■ Gekozen tekst
· · ·
Meeste licht dat we zien, komt niet van een rechtstreekse bron, maar van reflectie.
Het oog kan alleen lichtsensatie produceren. Druk op oog = licht.
Opbouw oog:
- hoornvlies (cornea),
- kamervocht,
- pupil en daaromheen iris (spier),
- Lens en daaromheen cilaire spier,
- Glasachtig lichaam,
- Retina (fovea, blinde vlek ter hoogte van oogzenuw).
Retina, receptoren:
- 7 Mln kegeltjes: kleur, beter bij hoge lichtintensiteit/dag.
Bevinden zich hoofdzakelijk op fovea (3mm2, de 4⁰ waarin je scherp ziet).
- 120 Mln staafjes: beweging, beter bij lage lichtintensiteit.
Bevinden zich alleen buiten de fovea.
- Bevatten fotopigment dat chemisch reageert wanneer er fotonen op vallen.
· · ·
■ Aangeleverd materiaal
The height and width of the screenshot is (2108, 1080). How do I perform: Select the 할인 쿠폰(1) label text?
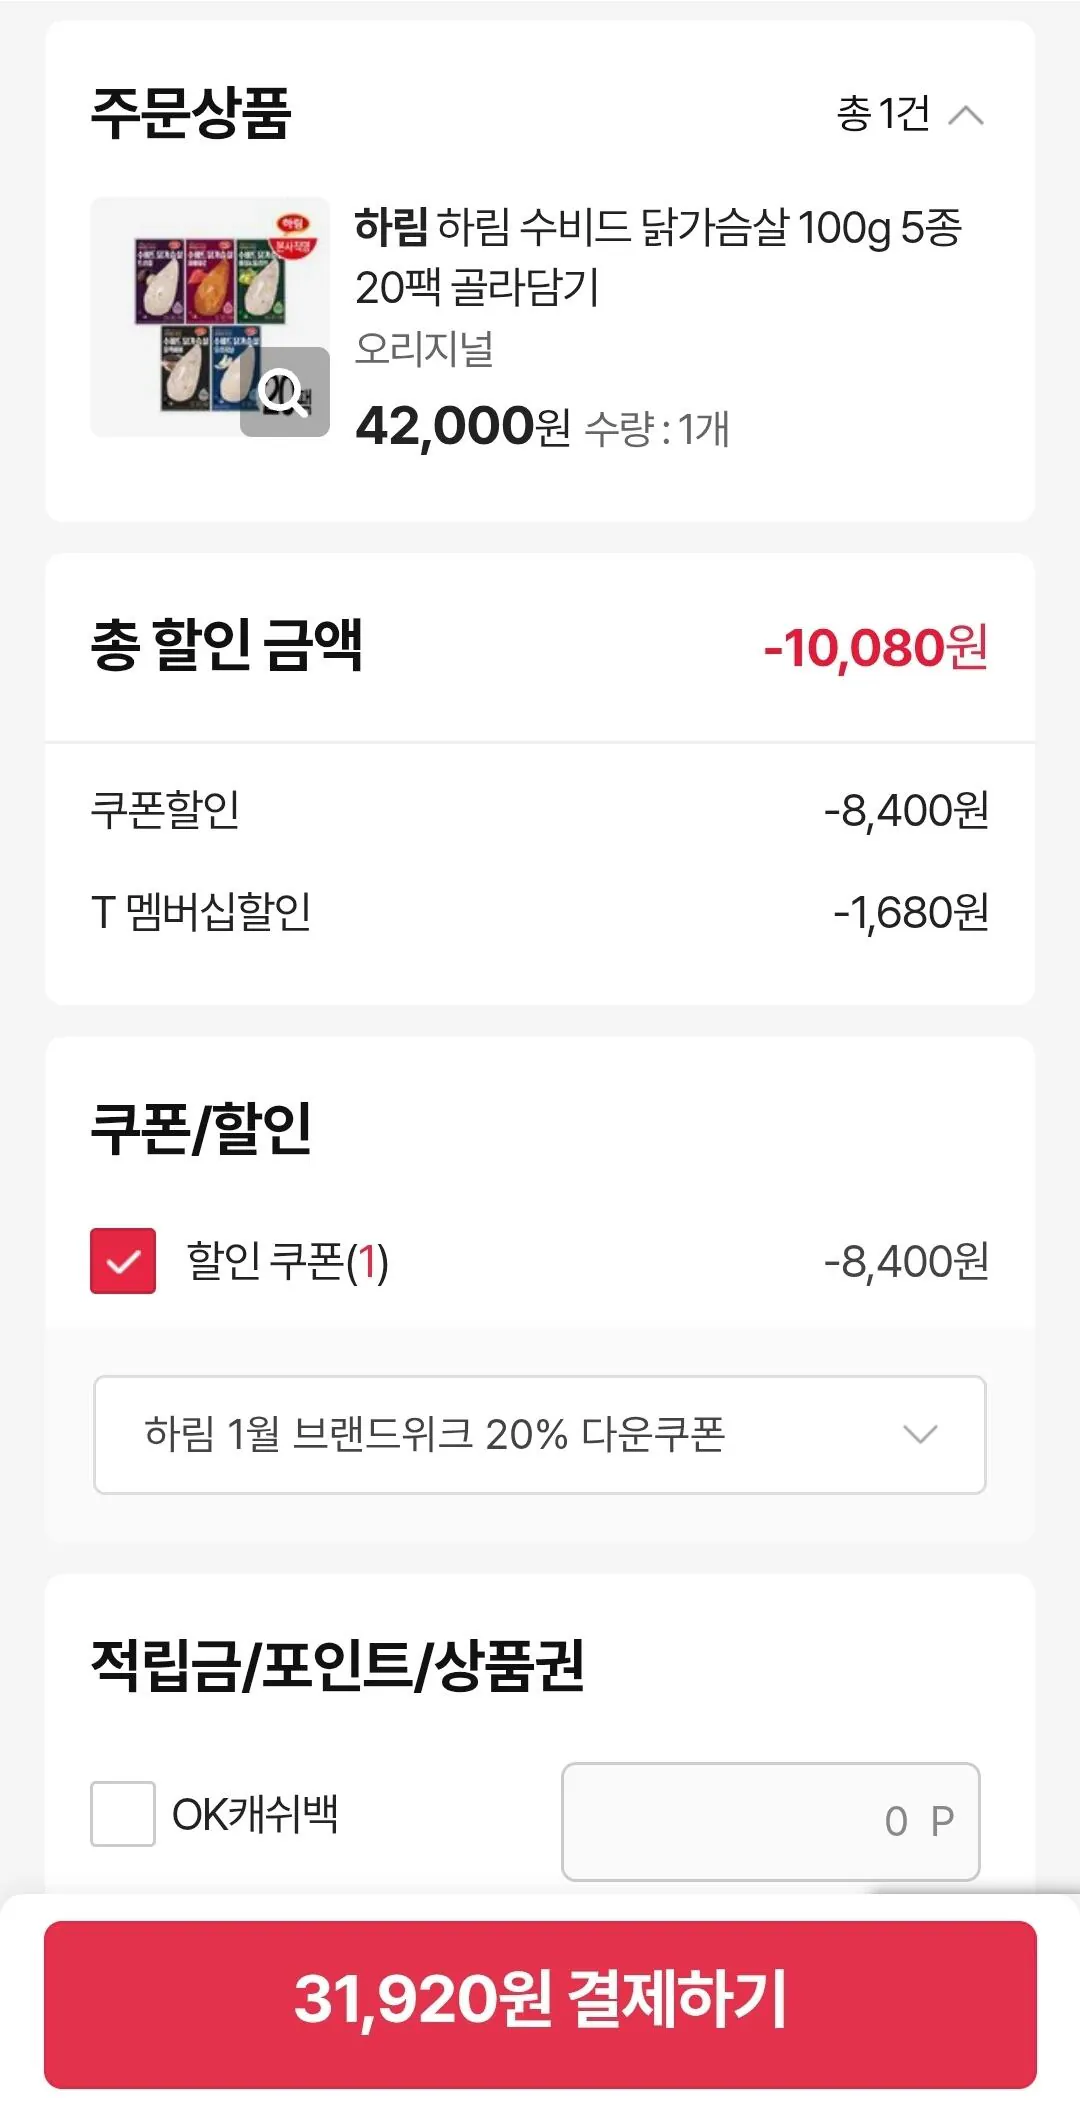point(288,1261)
· · ·
■ Uit te voeren opdrachten
a - Waar bevinden de staafjes zich volgens de tekst over het oog?
b - Typ het stuk uit de tekst over het oog van "Meeste licht dat" tot en met "je scherp ziet)." letterlijk over.
Het materiaal staat los van de tekst.

■ Jouw antwoorden
a - Alleen buiten de fovea.

b -
Meeste licht dat we zien, komt niet van een rechtstreekse bron, maar van reflectie.
Het oog kan alleen lichtsensatie produceren. Druk op oog = licht.
Opbouw oog:
- hoornvlies (cornea),
- kamervocht,
- pupil en daaromheen iris (spier),
- Lens en daaromheen cilaire spier,
- Glasachtig lichaam,
- Retina (fovea, blinde vlek ter hoogte van oogzenuw).
Retina, receptoren:
- 7 Mln kegeltjes: kleur, beter bij hoge lichtintensiteit/dag.
Bevinden zich hoofdzakelijk op fovea (3mm2, de 4⁰ waarin je scherp ziet).